Remove Nth Node From End of List(删除链表的倒数第n个节点)leetcode19

Given a linked list, remove the n-th node from the end of list and return its head.

Example:

Given linked list: 1->2->3->4->5, and n = 2.

After removing the second node from the end, the linked list becomes 1->2->3->5.

Note:

Given n will always be valid.

code1：

 public ListNode removeNthFromEnd(ListNode head, int n) {
        if(head==null)
            return null;
        ListNode number=head;
        ListNode fast=head;
        ListNode slow=head;
        ListNode pre=null;
        int count=1;
        while(number.next!=null){
            number=number.next;
            count++;
    }
        if(count==n)
            return head.next;
        for(int i=0;i<n;i++)

:: 练习任务 ::
1. 请将上方关于删除链表倒数第n个节点的引文中，以含有"Remove Nth Node"的词句开头、至"always be valid."结束的部分原样重新给出。
2. 请接续上方关于删除链表倒数第n个节点的引文，从其最后一行之后继续写下去。

源数据
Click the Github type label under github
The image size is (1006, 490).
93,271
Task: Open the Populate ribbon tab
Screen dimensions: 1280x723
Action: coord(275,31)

:: 练习答案 ::
1.
Remove Nth Node From End of List(删除链表的倒数第n个节点)leetcode19

Given a linked list, remove the n-th node from the end of list and return its head.

Example:

Given linked list: 1->2->3->4->5, and n = 2.

After removing the second node from the end, the linked list becomes 1->2->3->5.

Note:

Given n will always be valid.

2.
            fast=fast.next;
        while(fast!=null){
            fast=fast.next;
            pre=slow;
            slow=slow.next;
        }
            pre.next=slow.next;
        return head;
    }

code2：（优化后的）

 public ListNode removeNthFromEnd(ListNode head, int n) {
        if(head==null)
            return null;
        ListNode number=head;
        ListNode slow=head;
        int count=1;
        while(number.next!=null){
            number=number.next;
            count++;
    }
        if(count==n)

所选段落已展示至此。